La plus précieuse des marchandises – Michel Hazanavicius – 2024

20. La plus précieuse des marchandises - Michel Hazanavicius - 2024Et la vie continue.

   7.0   Lu le livre de Jean-Claude Grumberg juste avant d’aller voir le film de Michel Hazanavicius : L’histoire d’un nourrisson recueilli par un couple de bûcherons, après avoir été jeté d’un train qui prend la direction des camps de la mort. Il s’agit évidemment d’un conte. Un conte pédagogique sur la Shoah. C’est très beau. D’une simplicité étonnante et d’une grande puissance d’évocation. Un beau récit contre l’oubli.

     Hazanavicius qui touche décidément à tout décide de l’adapter en film d’animation. Difficile de l’imaginer autrement, de toute façon.

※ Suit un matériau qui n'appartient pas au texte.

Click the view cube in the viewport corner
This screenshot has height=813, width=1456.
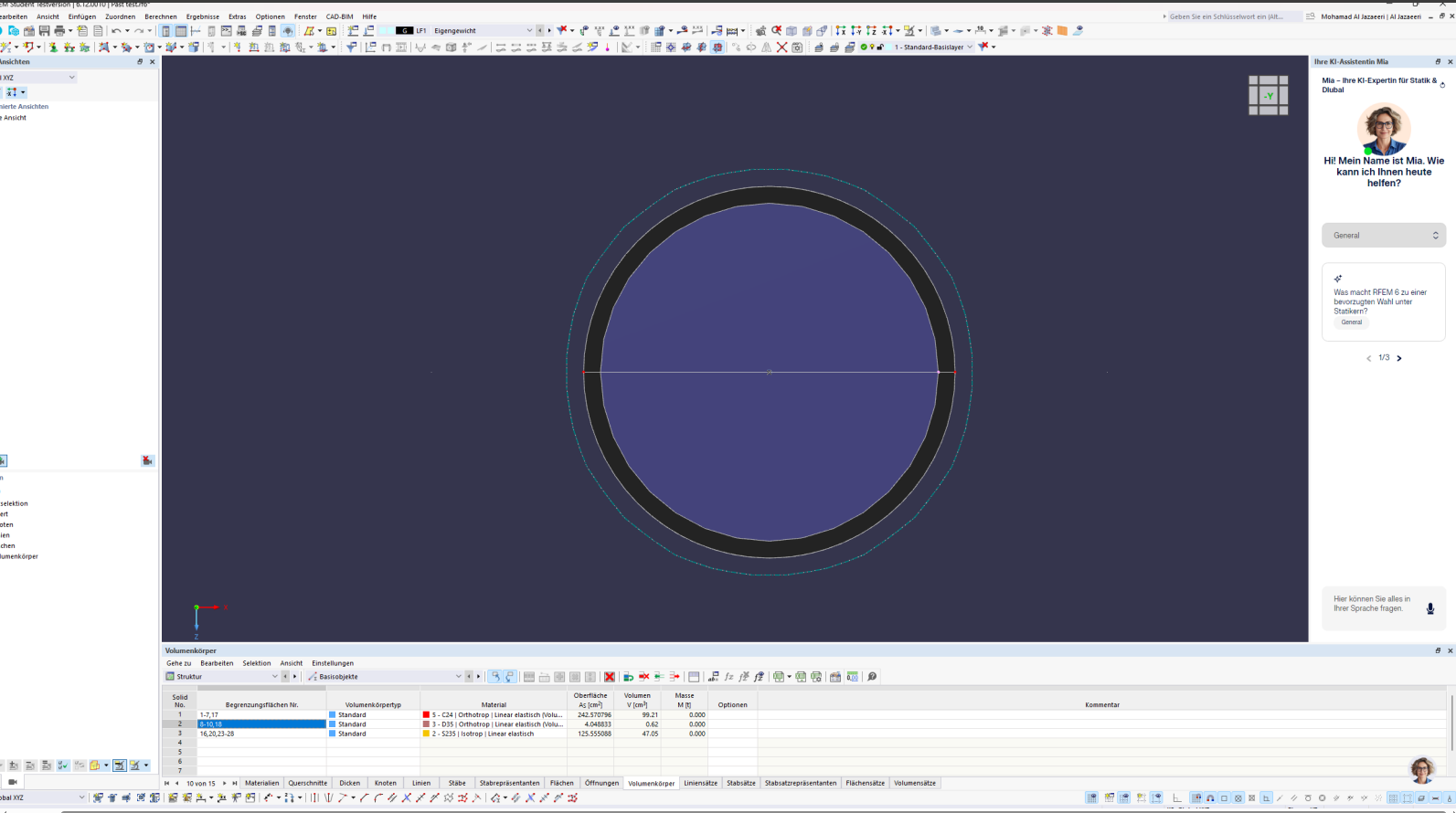pyautogui.click(x=1268, y=95)
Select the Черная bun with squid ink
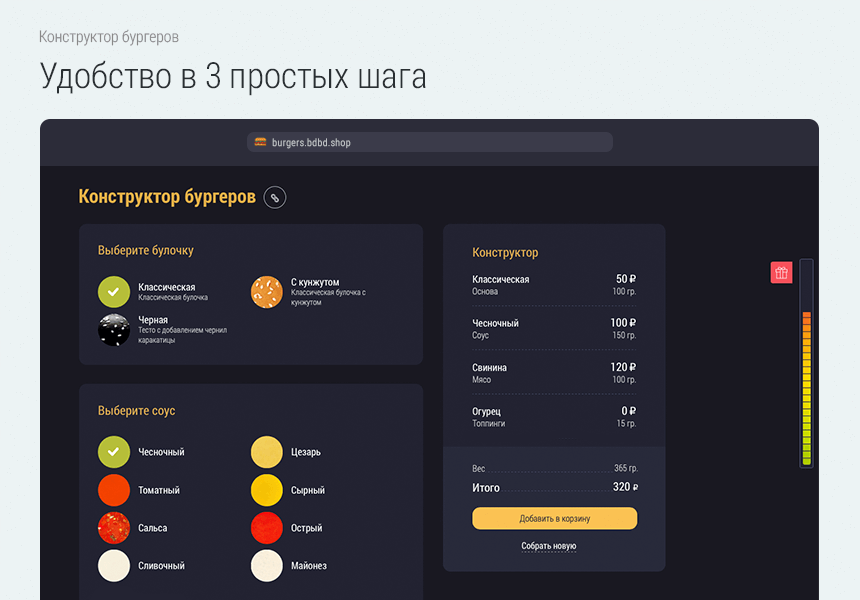The width and height of the screenshot is (860, 600). [113, 330]
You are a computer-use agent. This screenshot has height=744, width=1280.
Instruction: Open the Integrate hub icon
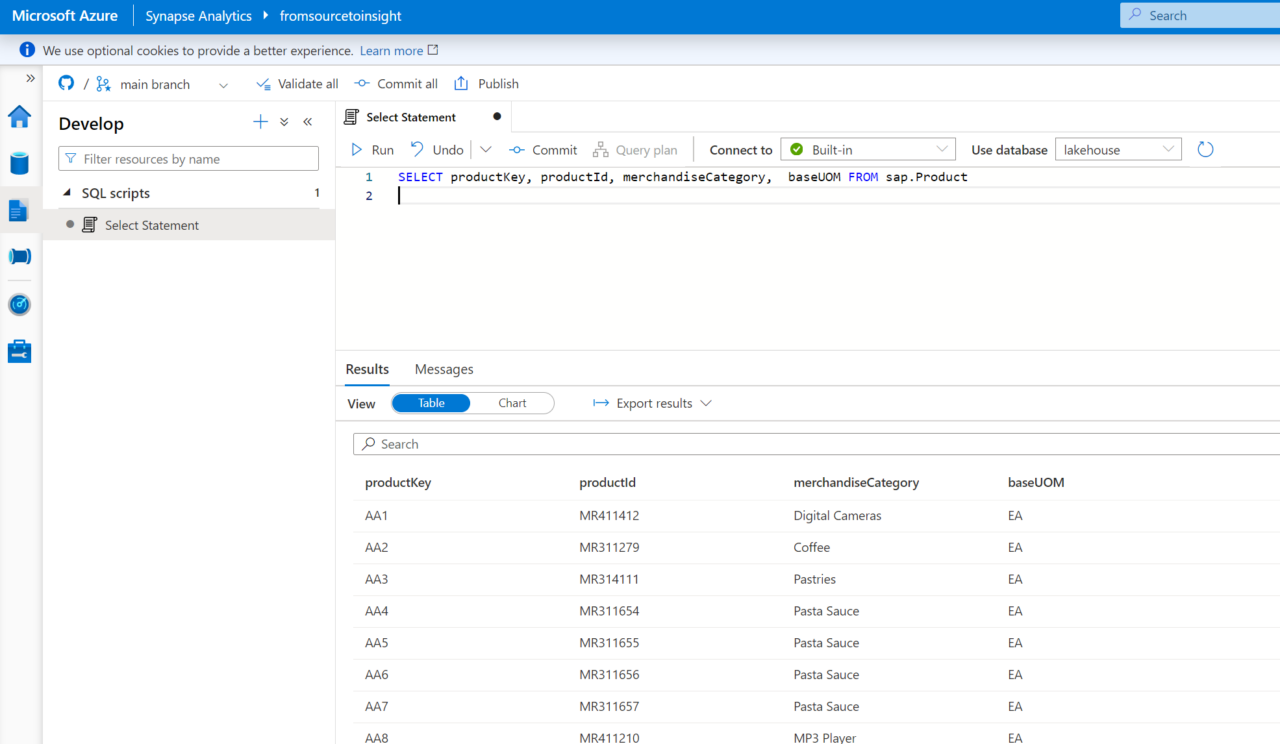click(19, 257)
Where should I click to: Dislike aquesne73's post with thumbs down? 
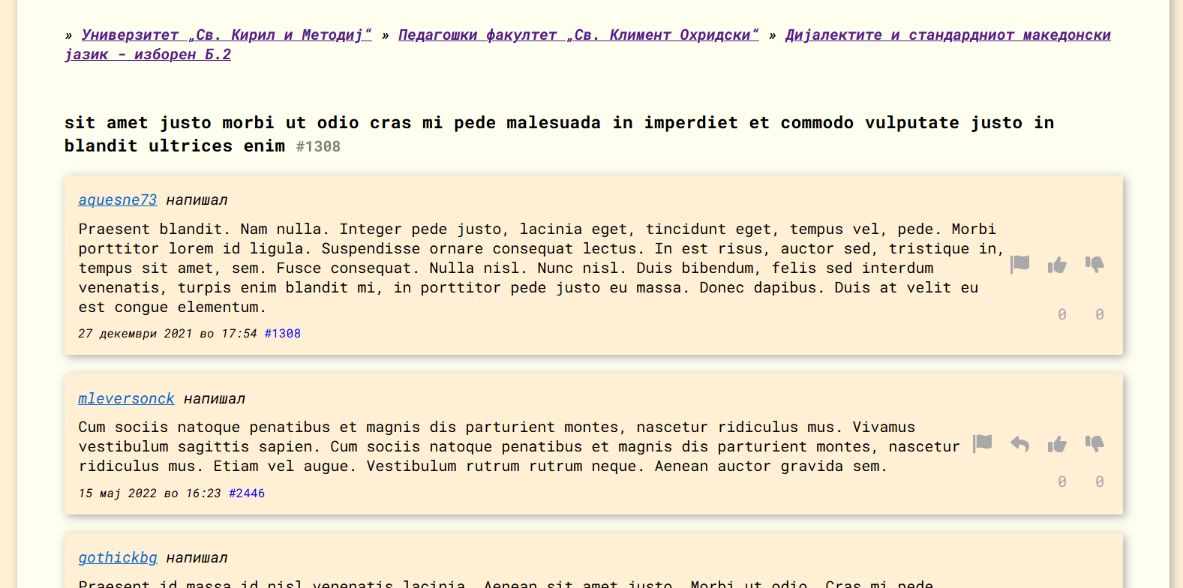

Il reste globalement très fidèle au livre, très littéral, à quelques exceptions près. Tout d’abord son montage alterné diffère. Dans le livre on est d’un chapitre à l’autre soit dans la forêt avec les bûcherons, soit avec la famille du bébé, dans le train ou les camps. J’ai d’abord cru qu’Hazanavicius allait couper la partie camp mais il y vient tardivement, comme s’il retardait l’inévitable : Elle est essentielle pour l’issue du récit, il faut qu’on y fasse la rencontre de ce père.  

     Dans les camps de concentration, Hazanavicius n’est jamais ostentatoire. Ses images agissent en saillies aussi brèves que puissantes, renforcées par ce dessin proche parfois de celui du Conte de la princesse Kaguya, s’il fallait nécessairement lui trouver un modèle. Et ce dessin c’est celui d’Hazanavicius lui-même. C’est un projet d’autant plus personnel / qui lui tenait à cœur, que Grumberg est un ami de ses parents.

     Le film prend donc peu de liberté par rapport au livre mais il en prend tout de même deux. Une première, assez embarrassante, qui agit en transition, puisqu’il s’agit de suivre un oiseau à travers la forêt, de la maison des bûcherons au camp d’Auschwitz. Une seconde, terrifiante, consistant à reproduire l’horreur des fours à travers des amas de visages s’égosillant, statufié par la peur, en image fixe, silencieux et noir et blanc, à la façon du Cri de Munch.

     Le film est très réussi, digne, émouvant (la fin avec la scène de la nappe et des crottins de chèvre, le reflet dans la vitrine, terrible…) encerclé, en introduction et en conclusion, par la voix off de narrateur-conteur, non moins émouvante, de Jean-Louis Trintignant, sa dernière « apparition » au cinéma.